▶ **Task goal**:
Please restate the lines shown below exactly, every one of them.

Available data Start Marker

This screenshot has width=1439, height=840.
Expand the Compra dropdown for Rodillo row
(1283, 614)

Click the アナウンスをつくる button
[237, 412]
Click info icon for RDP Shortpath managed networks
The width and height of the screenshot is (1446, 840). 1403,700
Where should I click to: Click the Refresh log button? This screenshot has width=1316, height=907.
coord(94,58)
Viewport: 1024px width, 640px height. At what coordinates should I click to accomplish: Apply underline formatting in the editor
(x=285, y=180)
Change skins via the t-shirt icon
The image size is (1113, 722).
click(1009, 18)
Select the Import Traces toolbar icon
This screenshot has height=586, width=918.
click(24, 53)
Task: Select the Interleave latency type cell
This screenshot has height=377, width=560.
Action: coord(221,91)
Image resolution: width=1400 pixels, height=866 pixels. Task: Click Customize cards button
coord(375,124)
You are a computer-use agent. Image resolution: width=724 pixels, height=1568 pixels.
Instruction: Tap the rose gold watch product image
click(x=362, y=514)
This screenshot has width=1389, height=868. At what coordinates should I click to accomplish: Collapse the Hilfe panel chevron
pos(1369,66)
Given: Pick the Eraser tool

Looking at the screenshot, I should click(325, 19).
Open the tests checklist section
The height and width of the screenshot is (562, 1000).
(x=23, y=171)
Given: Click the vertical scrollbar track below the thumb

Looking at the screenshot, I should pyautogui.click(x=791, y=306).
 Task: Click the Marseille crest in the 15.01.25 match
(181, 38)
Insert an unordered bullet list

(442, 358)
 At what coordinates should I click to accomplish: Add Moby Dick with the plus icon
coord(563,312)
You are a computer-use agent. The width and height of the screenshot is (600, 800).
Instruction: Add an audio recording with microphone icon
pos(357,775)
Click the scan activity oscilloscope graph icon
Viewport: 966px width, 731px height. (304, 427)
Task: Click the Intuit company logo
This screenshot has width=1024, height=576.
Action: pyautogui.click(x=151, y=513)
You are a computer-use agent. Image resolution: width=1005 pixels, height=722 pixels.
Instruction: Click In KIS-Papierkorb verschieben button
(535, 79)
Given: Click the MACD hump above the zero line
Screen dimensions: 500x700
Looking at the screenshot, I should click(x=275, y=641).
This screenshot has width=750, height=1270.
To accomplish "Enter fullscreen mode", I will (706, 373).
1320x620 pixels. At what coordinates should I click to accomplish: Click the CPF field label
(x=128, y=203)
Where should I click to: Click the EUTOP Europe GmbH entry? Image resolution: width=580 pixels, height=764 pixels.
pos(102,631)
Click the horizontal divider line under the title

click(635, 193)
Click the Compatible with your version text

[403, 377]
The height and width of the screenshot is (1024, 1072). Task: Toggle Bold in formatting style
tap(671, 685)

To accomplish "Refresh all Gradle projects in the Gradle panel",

Available data End Marker

▶ **Solution**:
This screenshot has width=1439, height=840.
Expand the Compra dropdown for Rodillo row
(1283, 614)

Click the アナウンスをつくる button
[237, 412]
Click info icon for RDP Shortpath managed networks
The width and height of the screenshot is (1446, 840). 1403,700
Where should I click to: Click the Refresh log button? This screenshot has width=1316, height=907.
coord(94,58)
Viewport: 1024px width, 640px height. At what coordinates should I click to accomplish: Apply underline formatting in the editor
(x=285, y=180)
Change skins via the t-shirt icon
The image size is (1113, 722).
click(1009, 18)
Select the Import Traces toolbar icon
This screenshot has height=586, width=918.
click(24, 53)
Task: Select the Interleave latency type cell
This screenshot has height=377, width=560.
Action: coord(221,91)
Image resolution: width=1400 pixels, height=866 pixels. Task: Click Customize cards button
coord(375,124)
You are a computer-use agent. Image resolution: width=724 pixels, height=1568 pixels.
Instruction: Tap the rose gold watch product image
click(x=362, y=514)
This screenshot has width=1389, height=868. At what coordinates should I click to accomplish: Collapse the Hilfe panel chevron
pos(1369,66)
Given: Pick the Eraser tool

Looking at the screenshot, I should click(325, 19).
Open the tests checklist section
The height and width of the screenshot is (562, 1000).
(x=23, y=171)
Given: Click the vertical scrollbar track below the thumb

Looking at the screenshot, I should pyautogui.click(x=791, y=306).
 Task: Click the Marseille crest in the 15.01.25 match
(181, 38)
Insert an unordered bullet list

(442, 358)
 At what coordinates should I click to accomplish: Add Moby Dick with the plus icon
coord(563,312)
You are a computer-use agent. The width and height of the screenshot is (600, 800).
Instruction: Add an audio recording with microphone icon
pos(357,775)
Click the scan activity oscilloscope graph icon
Viewport: 966px width, 731px height. (304, 427)
Task: Click the Intuit company logo
This screenshot has width=1024, height=576.
Action: pyautogui.click(x=151, y=513)
You are a computer-use agent. Image resolution: width=1005 pixels, height=722 pixels.
Instruction: Click In KIS-Papierkorb verschieben button
(535, 79)
Given: Click the MACD hump above the zero line
Screen dimensions: 500x700
Looking at the screenshot, I should click(x=275, y=641).
This screenshot has width=750, height=1270.
To accomplish "Enter fullscreen mode", I will (706, 373).
1320x620 pixels. At what coordinates should I click to accomplish: Click the CPF field label
(x=128, y=203)
Where should I click to: Click the EUTOP Europe GmbH entry? Image resolution: width=580 pixels, height=764 pixels.
pos(102,631)
Click the horizontal divider line under the title

click(635, 193)
Click the Compatible with your version text

[403, 377]
The height and width of the screenshot is (1024, 1072). Task: Toggle Bold in formatting style
tap(671, 685)

To accomplish "Refresh all Gradle projects in the Gradle panel",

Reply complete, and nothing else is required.